_Records shown_:

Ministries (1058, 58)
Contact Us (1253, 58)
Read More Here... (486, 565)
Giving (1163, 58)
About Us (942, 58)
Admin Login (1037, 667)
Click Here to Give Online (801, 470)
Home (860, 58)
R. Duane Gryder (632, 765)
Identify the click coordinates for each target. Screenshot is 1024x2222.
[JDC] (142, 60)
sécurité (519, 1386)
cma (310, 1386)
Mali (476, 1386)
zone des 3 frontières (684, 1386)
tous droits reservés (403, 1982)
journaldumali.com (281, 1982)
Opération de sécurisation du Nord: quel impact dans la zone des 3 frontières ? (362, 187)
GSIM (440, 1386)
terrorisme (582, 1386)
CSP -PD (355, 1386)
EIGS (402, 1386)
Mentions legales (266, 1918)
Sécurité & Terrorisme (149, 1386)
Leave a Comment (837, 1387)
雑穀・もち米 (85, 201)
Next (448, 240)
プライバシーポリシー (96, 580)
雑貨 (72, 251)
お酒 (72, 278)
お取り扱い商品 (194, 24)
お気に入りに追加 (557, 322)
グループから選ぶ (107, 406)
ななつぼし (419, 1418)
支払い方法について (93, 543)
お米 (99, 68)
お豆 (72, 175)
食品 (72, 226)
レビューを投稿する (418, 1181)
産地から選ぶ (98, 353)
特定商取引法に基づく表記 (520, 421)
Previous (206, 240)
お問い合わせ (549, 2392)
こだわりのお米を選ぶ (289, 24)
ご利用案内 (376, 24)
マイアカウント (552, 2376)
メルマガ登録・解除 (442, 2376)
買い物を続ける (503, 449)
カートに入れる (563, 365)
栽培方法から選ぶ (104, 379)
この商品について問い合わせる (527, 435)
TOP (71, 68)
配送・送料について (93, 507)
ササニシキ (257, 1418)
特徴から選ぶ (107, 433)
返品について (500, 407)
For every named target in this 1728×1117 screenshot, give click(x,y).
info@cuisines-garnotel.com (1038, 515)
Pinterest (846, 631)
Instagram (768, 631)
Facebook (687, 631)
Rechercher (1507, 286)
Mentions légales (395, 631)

_Activity_: Mind each word and retype the entire listing above.

_Answer_:
Ministries (1058, 58)
Contact Us (1253, 58)
Read More Here... (486, 565)
Giving (1163, 58)
About Us (942, 58)
Admin Login (1037, 667)
Click Here to Give Online (801, 470)
Home (860, 58)
R. Duane Gryder (632, 765)
Identify the click coordinates for each target. Screenshot is 1024x2222.
[JDC] (142, 60)
sécurité (519, 1386)
cma (310, 1386)
Mali (476, 1386)
zone des 3 frontières (684, 1386)
tous droits reservés (403, 1982)
journaldumali.com (281, 1982)
Opération de sécurisation du Nord: quel impact dans la zone des 3 frontières ? (362, 187)
GSIM (440, 1386)
terrorisme (582, 1386)
CSP -PD (355, 1386)
EIGS (402, 1386)
Mentions legales (266, 1918)
Sécurité & Terrorisme (149, 1386)
Leave a Comment (837, 1387)
雑穀・もち米 (85, 201)
Next (448, 240)
プライバシーポリシー (96, 580)
雑貨 (72, 251)
お酒 (72, 278)
お取り扱い商品 (194, 24)
お気に入りに追加 (557, 322)
グループから選ぶ (107, 406)
ななつぼし (419, 1418)
支払い方法について (93, 543)
お米 (99, 68)
お豆 (72, 175)
食品 (72, 226)
レビューを投稿する (418, 1181)
産地から選ぶ (98, 353)
特定商取引法に基づく表記 (520, 421)
Previous (206, 240)
お問い合わせ (549, 2392)
こだわりのお米を選ぶ (289, 24)
ご利用案内 (376, 24)
マイアカウント (552, 2376)
メルマガ登録・解除 (442, 2376)
買い物を続ける (503, 449)
カートに入れる (563, 365)
栽培方法から選ぶ (104, 379)
この商品について問い合わせる (527, 435)
TOP (71, 68)
配送・送料について (93, 507)
ササニシキ (257, 1418)
特徴から選ぶ (107, 433)
返品について (500, 407)
For every named target in this 1728×1117 screenshot, give click(x,y).
info@cuisines-garnotel.com (1038, 515)
Pinterest (846, 631)
Instagram (768, 631)
Facebook (687, 631)
Rechercher (1507, 286)
Mentions légales (395, 631)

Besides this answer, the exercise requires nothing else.